Ambos comparten el mismo plazo de 30 días desde la promulgación. La convalidación (o derogación) es una votación de totalidad en el Congreso que no permite modificar el texto. La tramitación como proyecto de ley por el procedimiento de urgencia sí permite introducir enmiendas, pero es una opción alternativa que puede acordarse dentro de ese mismo plazo. Son vías compatibles: primero se convalida y, además, puede iniciarse la tramitación como proyecto de ley.
¿Cuál es la consecuencia jurídica de un reglamento ilegal frente a un acto administrativo ilegal?
Un reglamento ilegal es siempre nulo de pleno derecho, sin matices. Un acto administrativo contrario al ordenamiento es, como regla general, anulable (artículo 48 Ley 39/2015) y solo excepcionalmente nulo de pleno derecho cuando incurre en alguno de los supuestos tasados del artículo 47 de la misma ley. Esta diferencia de régimen es una de las claves que separan norma reglamentaria de acto administrativo.
¿Puede el Gobierno subdeleagar la potestad recibida mediante delegación legislativa?
No. El artículo 82.3 CE lo prohíbe expresamente: la delegación legislativa no puede permitir la subdelegación a autoridades distintas del propio Gobierno. Además, la delegación se agota con la publicación de la norma correspondiente, no cabe concederla de modo implícito ni por tiempo indeterminado, y no puede recaer sobre materias reservadas a ley orgánica.
¿Las instrucciones de servicio son fuente del Derecho Administrativo?
No en sentido estricto.
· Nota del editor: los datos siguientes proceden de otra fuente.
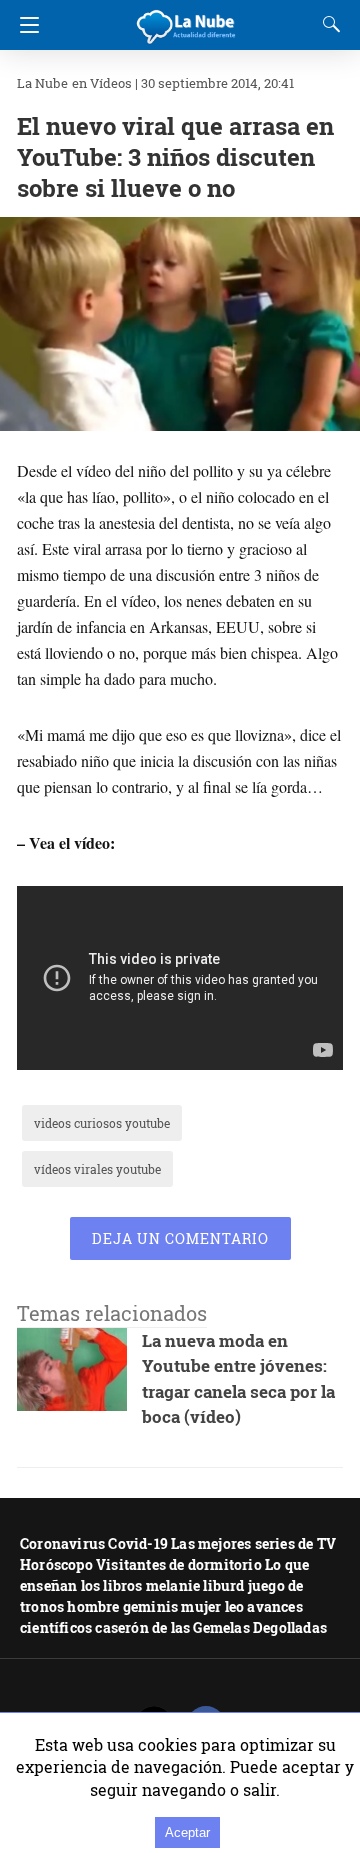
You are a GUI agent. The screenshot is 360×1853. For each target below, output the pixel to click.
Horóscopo (56, 1564)
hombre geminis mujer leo (155, 1606)
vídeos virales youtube (97, 1169)
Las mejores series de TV (253, 1543)
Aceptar (187, 1832)
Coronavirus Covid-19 (94, 1543)
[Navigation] (24, 25)
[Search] (327, 24)
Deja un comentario (180, 1238)
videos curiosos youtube (102, 1123)
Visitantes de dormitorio (179, 1564)
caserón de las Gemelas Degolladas (211, 1627)
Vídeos (111, 83)
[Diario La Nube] (186, 18)
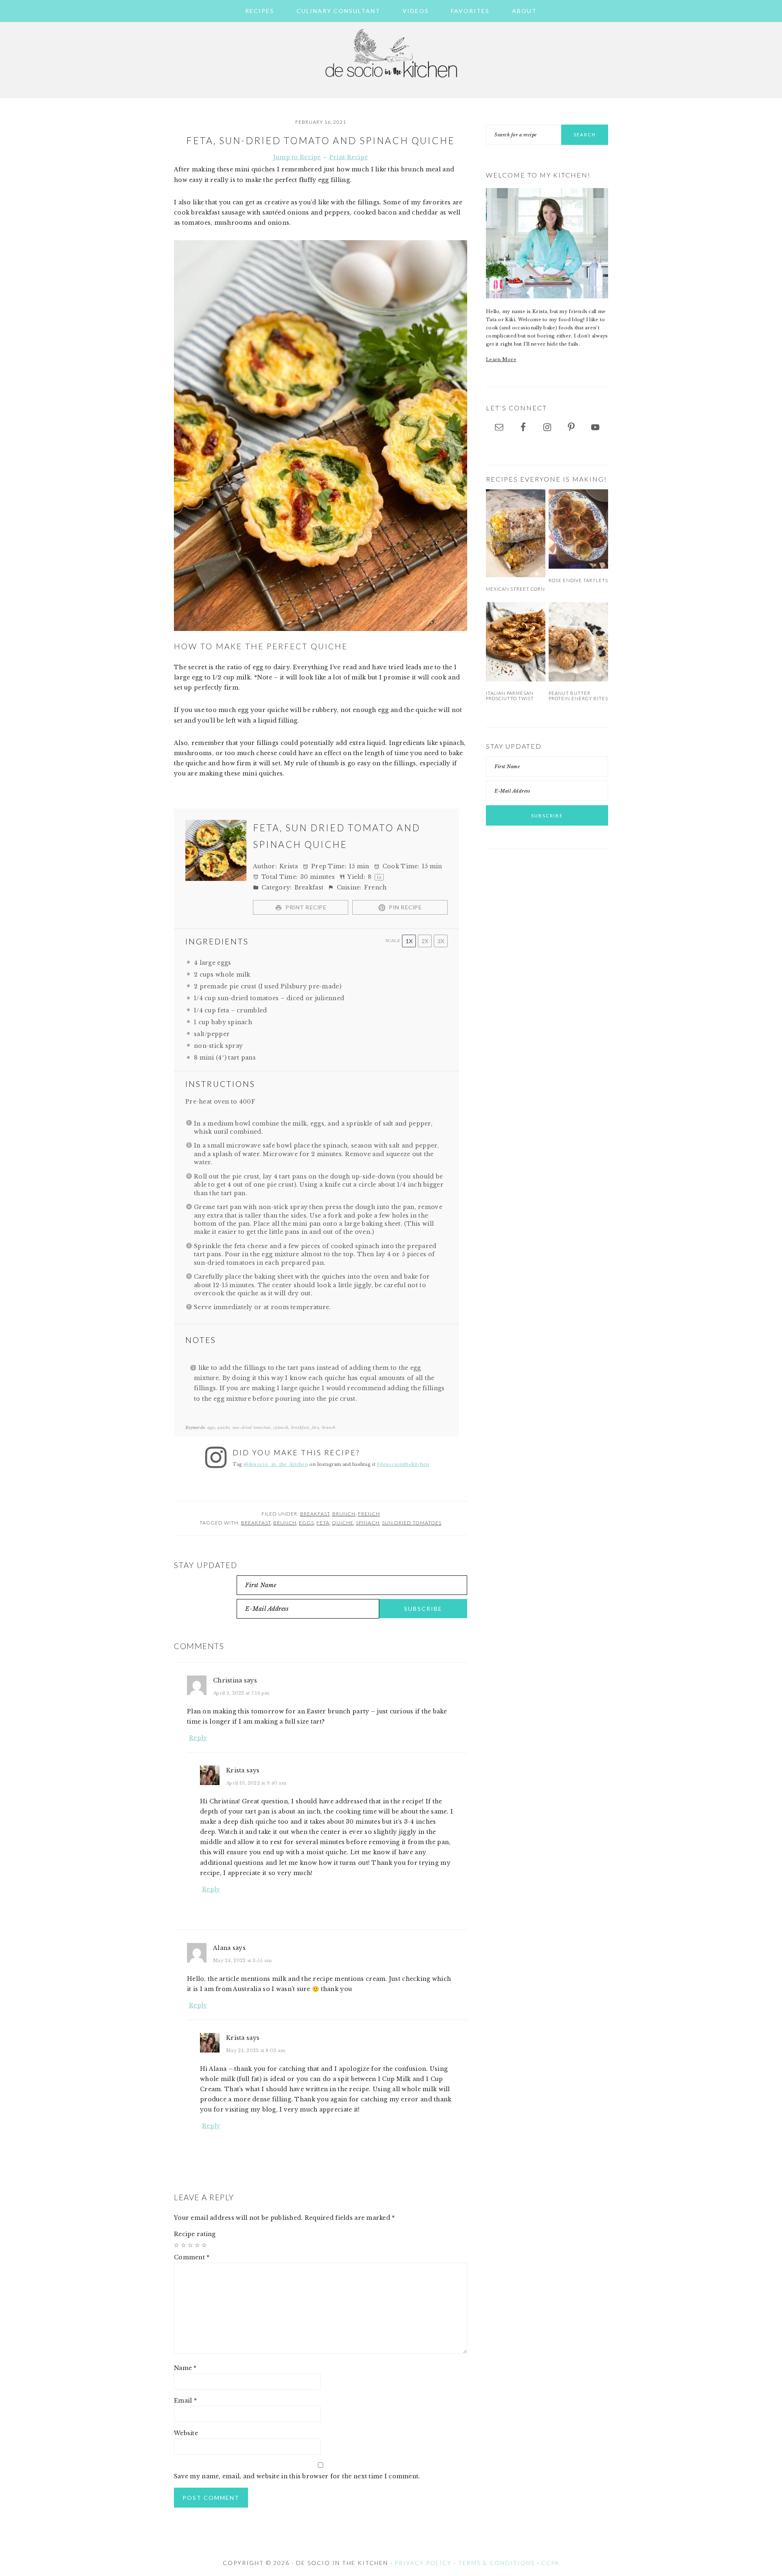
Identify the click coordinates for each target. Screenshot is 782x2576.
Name (185, 2368)
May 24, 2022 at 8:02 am (255, 2050)
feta (322, 1523)
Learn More (501, 359)
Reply (198, 1737)
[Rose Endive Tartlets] (578, 529)
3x (440, 941)
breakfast (256, 1523)
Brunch (344, 1514)
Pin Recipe (405, 907)
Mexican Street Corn (515, 588)
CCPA (550, 2562)
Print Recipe (348, 157)
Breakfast (315, 1514)
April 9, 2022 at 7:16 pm (241, 1693)
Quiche (343, 1523)
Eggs (306, 1523)
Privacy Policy (423, 2562)
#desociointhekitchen (403, 1464)
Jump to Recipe (297, 157)
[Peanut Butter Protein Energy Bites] (578, 641)
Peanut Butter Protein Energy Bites (578, 695)
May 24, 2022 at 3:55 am (242, 1960)
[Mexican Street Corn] (515, 533)
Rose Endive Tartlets (578, 580)
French (369, 1514)
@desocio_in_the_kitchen (276, 1464)
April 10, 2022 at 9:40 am (256, 1783)
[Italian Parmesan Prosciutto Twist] (515, 641)
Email (185, 2400)
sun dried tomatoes (412, 1523)
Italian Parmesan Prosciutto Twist (510, 695)
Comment (192, 2257)
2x (425, 941)
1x (409, 941)
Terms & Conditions (496, 2562)
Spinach (368, 1523)
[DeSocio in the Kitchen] (391, 82)
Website (186, 2433)
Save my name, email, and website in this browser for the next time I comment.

Las instrucciones de servicio son manifestación de la jerarquía administrativa, no de la potestad reglamentaria. Operan en el ámbito interno y su incumplimiento no invalida los actos dictados por los órganos subordinados (artículo 6 Ley 40/2015). Sin embargo, cuando encubren verdaderas normas con efectos externos, la jurisprudencia exige que se tramiten como reglamentos; si no lo hacen, son nulas.